Given records:
________________________

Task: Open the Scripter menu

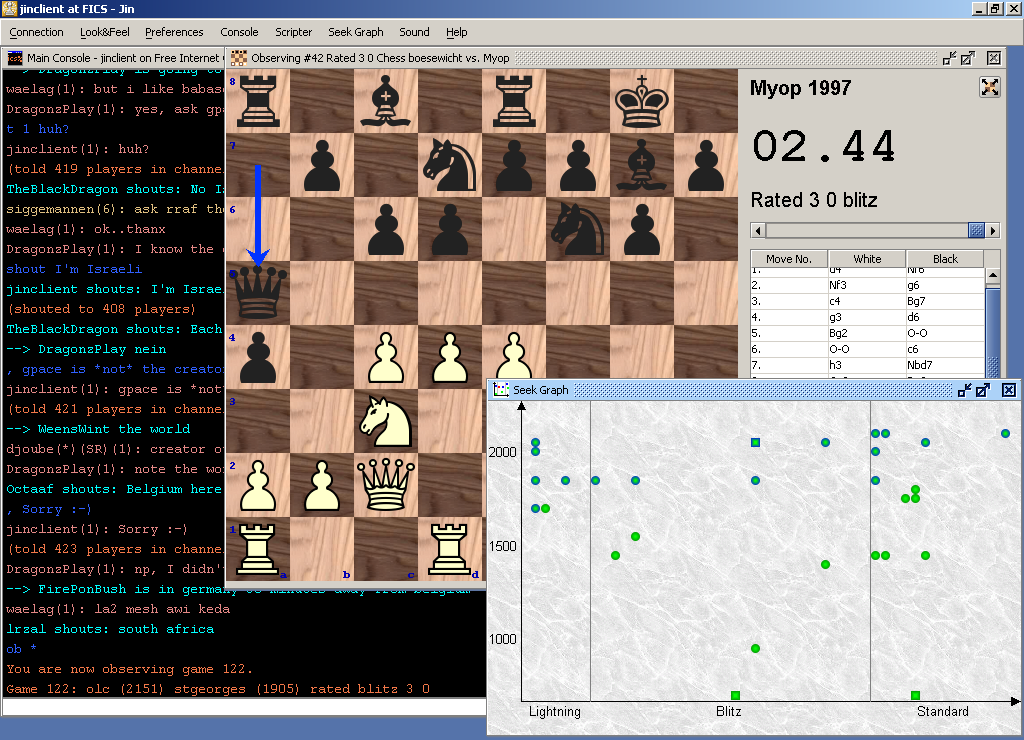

________________________

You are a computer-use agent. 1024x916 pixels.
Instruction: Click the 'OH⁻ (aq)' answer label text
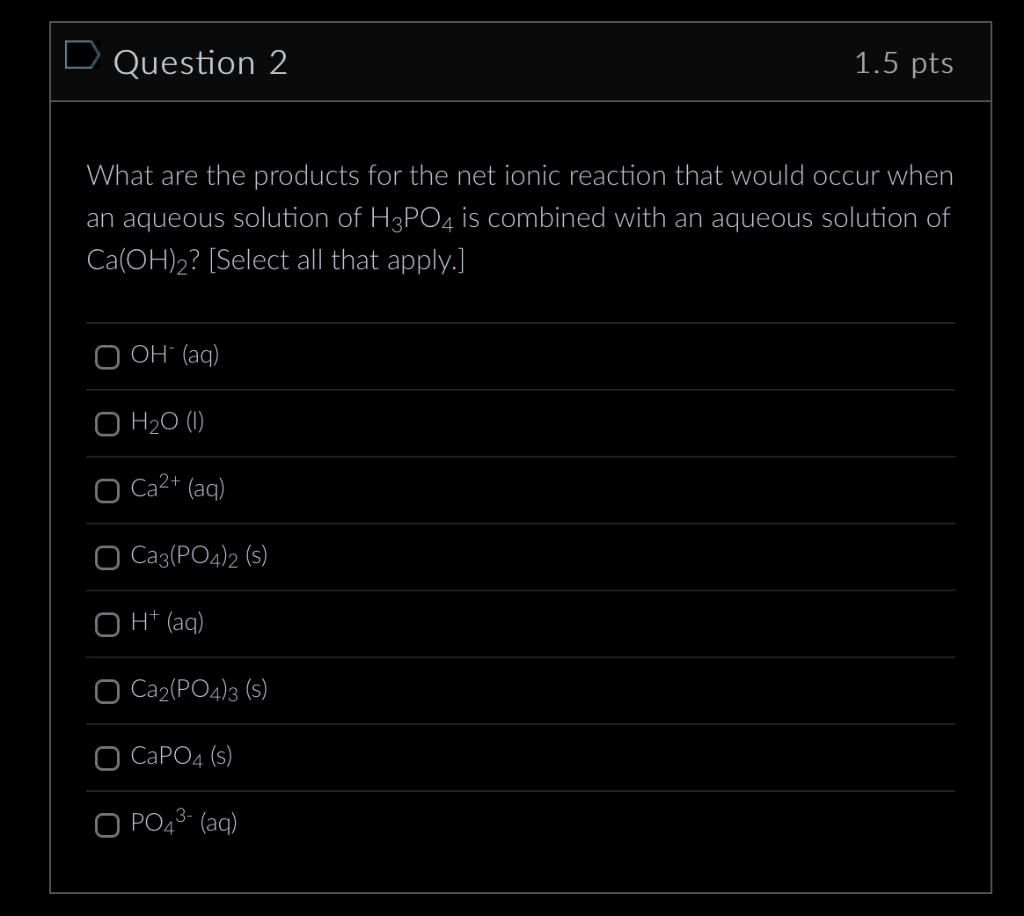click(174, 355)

________________________

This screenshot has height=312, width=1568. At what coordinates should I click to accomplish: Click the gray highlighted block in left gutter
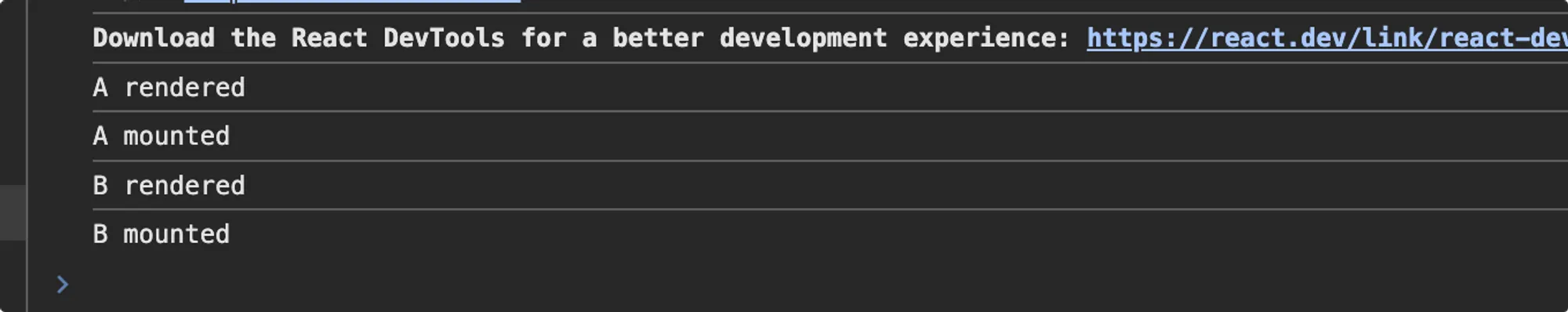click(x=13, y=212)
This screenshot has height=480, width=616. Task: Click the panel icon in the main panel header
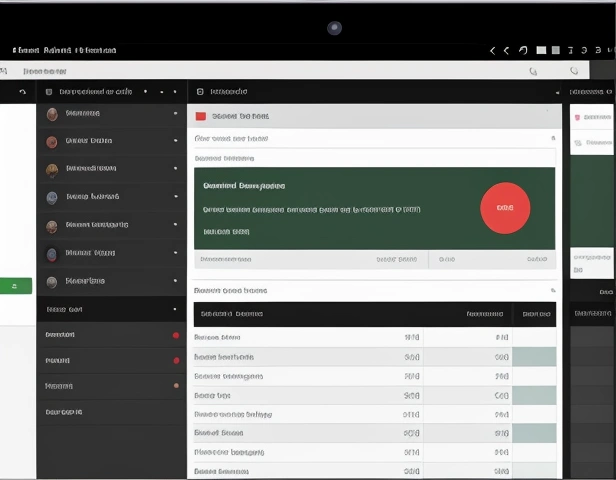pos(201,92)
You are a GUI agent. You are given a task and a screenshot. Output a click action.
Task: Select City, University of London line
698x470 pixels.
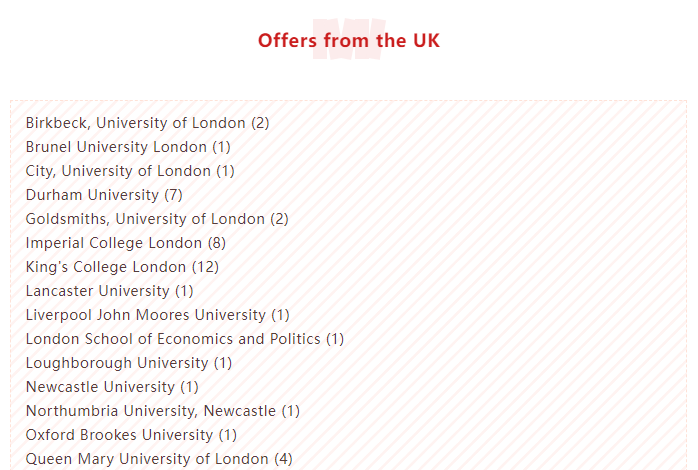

________________________

Render the listing from the line with "This screenshot has height=480, width=616." up to and including the line with "698x470 pixels." as a JSON list of strings, one string per line, with blank lines and pictures left out.

[
  "This screenshot has height=480, width=616. Task: Click the panel icon in the main panel header",
  "pos(201,92)",
  "You are a GUI agent. You are given a task and a screenshot. Output a click action.",
  "Task: Select City, University of London line",
  "698x470 pixels."
]